• _Excerpt_
★ ★ ★ ★

For a night when none of his pitches were working, four runs and two runners on base wasn’t terrible. The Cubs' offense has shown it can make up that kind of difference.

But the bullpen, with the glaring exception of Jeremy Jeffress’ save on Monday, has proven to be unreliable when taking over with runners on base.

“We’ve got some guys that have got to kind of step up,” Ross said, “and that’s some of the stuff that we’re finding out here early on: Who’s a guy that we can bring in, in the big situation?”

Ross didn’t find the answer on Wednesday.

Rex Brothers loaded the bases by walking the first batter he faced, Mike Moustakas. Then, he gave up a grand slam to former Cub Nicholas Castellanos.

Even after a second homer off Brothers in the same inning, the Cubs charged back. James Norwood took over for Brothers to get the final out of sixth, and the Cubs scored five runs in the seventh inning.

Then Dillon Maples took the mound. Three runs scored without him recording an out: walk, walk, error, double, walk, walk.

Underwood replaced Maples with the bases loaded and no outs. The fates stepped in.

In the moment, third baseman Kris Bryant was certain he’d caught Shogo Akiyama’s line drive just above the ground. A replay called that into question. But what mattered was third base umpire Larry Vanover’s opinion. His fist shot into the air to call the out. Bryant hopped up and stepped on third. Then, he threw to first to make it a triple play.

MORE: Cubs' Kris Bryant's diving grab starts triple play vs. Reds — kind of

“I just watched the video now,” Bryant said after the game. “I don’t know, it’s hard to tell. … I should have just thrown it to second, and he could have thrown it to first. It would have been four outs.”

At that point, there was no use arguing whether the ball had hit the dirt. The play wasn’t reviewable.

The Cubs' bullpen needed that stroke of luck. Brothers and Maples had combined for six runs (five earned) and six walks in just over one inning.

“From a (former) catcher’s standpoint, it’s frustrating to keep giving free passes,” Ross said, “and you’re going to get into trouble at some point. So, we’ve just got to get better.”

★ ★ ★ ★

• _Data to examine_
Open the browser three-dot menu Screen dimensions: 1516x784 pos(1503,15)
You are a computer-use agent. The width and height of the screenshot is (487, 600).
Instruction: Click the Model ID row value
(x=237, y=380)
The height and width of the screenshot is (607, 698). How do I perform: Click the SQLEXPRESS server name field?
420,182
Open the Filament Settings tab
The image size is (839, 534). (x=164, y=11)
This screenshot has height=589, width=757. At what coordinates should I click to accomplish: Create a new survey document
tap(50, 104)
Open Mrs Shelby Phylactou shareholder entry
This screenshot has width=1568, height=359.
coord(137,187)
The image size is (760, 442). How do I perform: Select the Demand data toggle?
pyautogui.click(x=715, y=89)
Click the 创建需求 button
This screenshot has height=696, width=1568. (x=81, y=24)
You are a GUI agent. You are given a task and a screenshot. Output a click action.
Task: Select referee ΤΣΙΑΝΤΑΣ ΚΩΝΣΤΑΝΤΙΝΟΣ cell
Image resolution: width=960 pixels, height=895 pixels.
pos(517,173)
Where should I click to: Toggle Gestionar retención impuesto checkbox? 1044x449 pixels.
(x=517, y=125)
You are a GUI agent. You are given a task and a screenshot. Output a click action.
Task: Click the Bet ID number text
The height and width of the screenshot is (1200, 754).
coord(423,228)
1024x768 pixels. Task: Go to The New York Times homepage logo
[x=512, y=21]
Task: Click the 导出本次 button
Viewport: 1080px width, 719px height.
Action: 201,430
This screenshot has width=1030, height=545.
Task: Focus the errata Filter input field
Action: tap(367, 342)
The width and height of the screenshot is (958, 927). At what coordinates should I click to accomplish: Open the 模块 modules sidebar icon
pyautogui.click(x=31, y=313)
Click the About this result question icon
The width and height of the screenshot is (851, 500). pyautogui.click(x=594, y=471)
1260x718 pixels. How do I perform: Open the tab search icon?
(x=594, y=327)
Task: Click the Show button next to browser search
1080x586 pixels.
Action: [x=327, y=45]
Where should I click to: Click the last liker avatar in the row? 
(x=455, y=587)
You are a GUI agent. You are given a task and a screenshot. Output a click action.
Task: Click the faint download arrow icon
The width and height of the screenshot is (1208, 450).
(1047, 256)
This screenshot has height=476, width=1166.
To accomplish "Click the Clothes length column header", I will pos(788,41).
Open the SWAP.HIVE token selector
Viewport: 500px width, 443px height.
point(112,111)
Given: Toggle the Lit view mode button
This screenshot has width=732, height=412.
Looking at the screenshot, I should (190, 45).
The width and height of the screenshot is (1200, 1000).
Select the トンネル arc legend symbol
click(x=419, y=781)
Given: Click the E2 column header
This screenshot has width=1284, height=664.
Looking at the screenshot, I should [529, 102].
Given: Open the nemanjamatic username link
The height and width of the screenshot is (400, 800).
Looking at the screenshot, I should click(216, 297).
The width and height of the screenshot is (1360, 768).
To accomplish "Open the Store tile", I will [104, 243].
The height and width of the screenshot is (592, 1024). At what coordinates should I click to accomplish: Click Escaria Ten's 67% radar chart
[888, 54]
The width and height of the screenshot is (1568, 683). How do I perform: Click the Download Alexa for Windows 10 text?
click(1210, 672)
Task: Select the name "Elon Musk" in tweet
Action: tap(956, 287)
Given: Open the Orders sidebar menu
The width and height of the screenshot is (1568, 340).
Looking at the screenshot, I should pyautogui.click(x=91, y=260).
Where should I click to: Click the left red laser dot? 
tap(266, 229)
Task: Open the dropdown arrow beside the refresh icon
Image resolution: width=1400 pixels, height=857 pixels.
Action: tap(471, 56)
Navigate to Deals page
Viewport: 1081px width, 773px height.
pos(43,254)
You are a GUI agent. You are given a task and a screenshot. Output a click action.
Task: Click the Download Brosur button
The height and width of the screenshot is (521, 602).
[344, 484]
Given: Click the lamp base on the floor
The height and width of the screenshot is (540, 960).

★ ★ ★ ★

• _Tasks to carry out_
**1)** Answer these from the Cubs bullpen excerpt:
(a) Who hit the grand slam off Rex Brothers?
(b) Who replaced Dillon Maples with the bases loaded and no outs?
(c) Which umpire called the out on Kris Bryant's catch?
**2)** Repeat everything in the Cubs bullpen excerpt from "For a night" down to "Cub Nicholas Castellanos.".

• _Answers given_
**1)**
(a) Nicholas Castellanos
(b) Underwood
(c) Third base umpire Larry Vanover

**2)**
For a night when none of his pitches were working, four runs and two runners on base wasn’t terrible. The Cubs' offense has shown it can make up that kind of difference.

But the bullpen, with the glaring exception of Jeremy Jeffress’ save on Monday, has proven to be unreliable when taking over with runners on base.

“We’ve got some guys that have got to kind of step up,” Ross said, “and that’s some of the stuff that we’re finding out here early on: Who’s a guy that we can bring in, in the big situation?”

Ross didn’t find the answer on Wednesday.

Rex Brothers loaded the bases by walking the first batter he faced, Mike Moustakas. Then, he gave up a grand slam to former Cub Nicholas Castellanos.